For people who’ve never read my work, I usually recommend starting with The Legend of Nightfall or Last of the Renshai for fantasy readers. For SF and mainstream readers, I usually recommend either I, Robot: To Protect or The Unknown Soldier. For animal lovers, definitely The Books of Barakhai, which is now in a combined volume. The Beasts of Barakhai is the first of the two novels.

in the spotlight question

It took me awhile to warm up to reading on an eReader. I travel so frequently that I’ve found having one handy is a lot easier than packing a half dozen books because I don’t know what I’ll finish and what I’ll be in the mood to read next. However, an eReader does not beat holding a new physical book in your hands. Oh, the smell of new books!

What’s your current obsession? Any secret obsessions you want to share?

Mickey Zucker Reichert: My secret obsession? Gosh, I’m not a secretive person, much to my family’s chagrin. I’ve been accused of loving my dogs more than my kids, but it’s not really true. I love them all exactly the same. 🙂

Seriously, though, I do have a golden retriever service dog who I adore, and the feeling is definitely mutual. I attend dog obedience training with one dog or another on average once a week. I’ve owned multiple animals through the years, but I’m currently down to five dogs, a changing assortment of barn cats, two macaws, three peafowl and a flock of chickens. See, no secrets.

in the spotlight question

That’s a lot of animals to keep track of. Sometimes having 2 cats is troublesome enough for me!

Any last thoughts or wise words you want to pass along?



Mickey Zucker Reichert: Well…I’m a firm believer that all books (regardless of being part of a series) require a beginning, a middle and a satisfying ending. Therefore, you could take any of my books and have a complete story whether or not it’s the first of the series or you intend to complete the series. They definitely read better in order, but you’ll still get the complete reading experience. Of course, I recommend you run out and buy them ALL regardless!!!

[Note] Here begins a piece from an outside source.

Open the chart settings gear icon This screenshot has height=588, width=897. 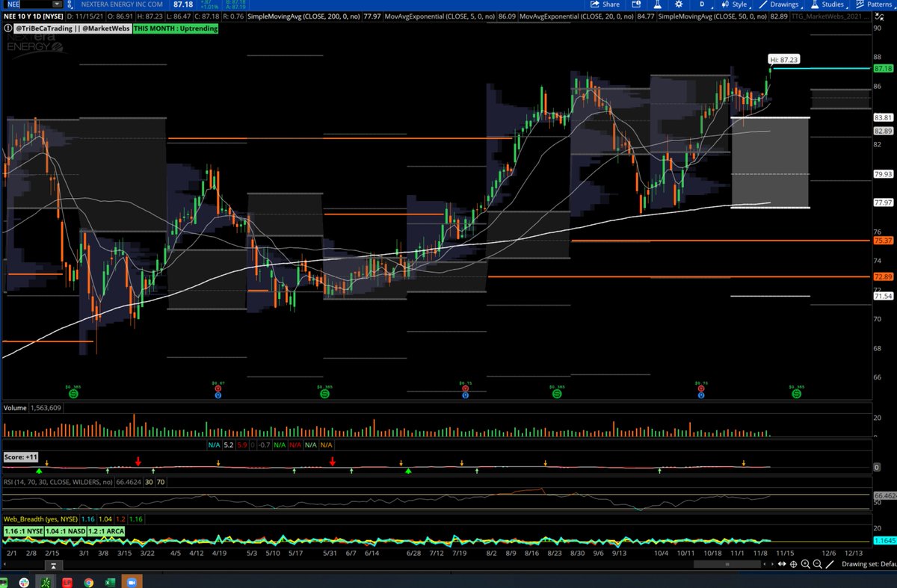coord(679,4)
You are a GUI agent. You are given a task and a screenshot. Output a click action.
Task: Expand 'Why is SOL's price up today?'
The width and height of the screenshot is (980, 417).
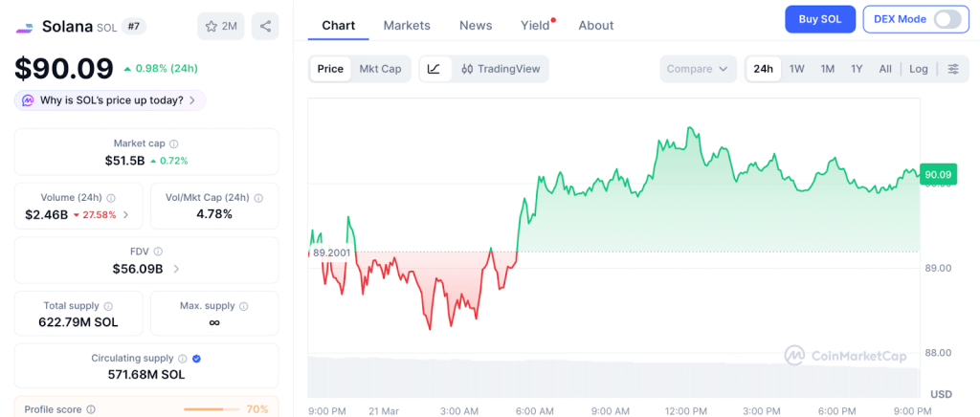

I would advise all would-be authors to submit to the professional publishing houses and hone craft and edit until their work is worthy of the big houses rather than rush to self or small press publish. I attempted to submit the first Renshai series before I had the skills to pull off a work of that magnitude. Luckily, editors at Ace and, later New American Library and DAW recognized that I had potential. They suggested I put “Renshai” away and work on something less ambitious until I honed my craft. Like all writers, I secretly thought my craft was already perfectly honed, but I listened to their wiser heads. As a result, I held onto Renshai and wrote the five “Bifrost” books, which were published first. I read a ton, including Techniques of the Selling Writer, a masterpiece for writers by Dwight V. Swain.

in the spotlight question

Thank you for sharing your thoughts, experience and wise words with the fans of Second Run Reviews, Mickey. I appreciate you stopping by for a few minutes to chat. I look forward to running to you, I hope, at ICON 40 this fall.



About Mickey Zucker Reichert

Mickey is a pediatrician and author whose claims to fame include being the product of two rocket scientists and having performed brain surgery, while being neither a rocket scientist nor a brain surgeon.

Mickey's novels include the "I, Robot" trilogy, authorized by the Isaac Asimov estate; three trilogies about the
Renshai, the Bifrost Guardians pentalogy, two books about the assassin "Nightfall", the "Books of Barakhai," "Flightless Falcon," "The Unknown Soldier," "A Time to Die," and "Spirit Fox" (with Jennifer Wingert).

In to her novels, Mickey has published more than sixty short stories, several articles and one novella.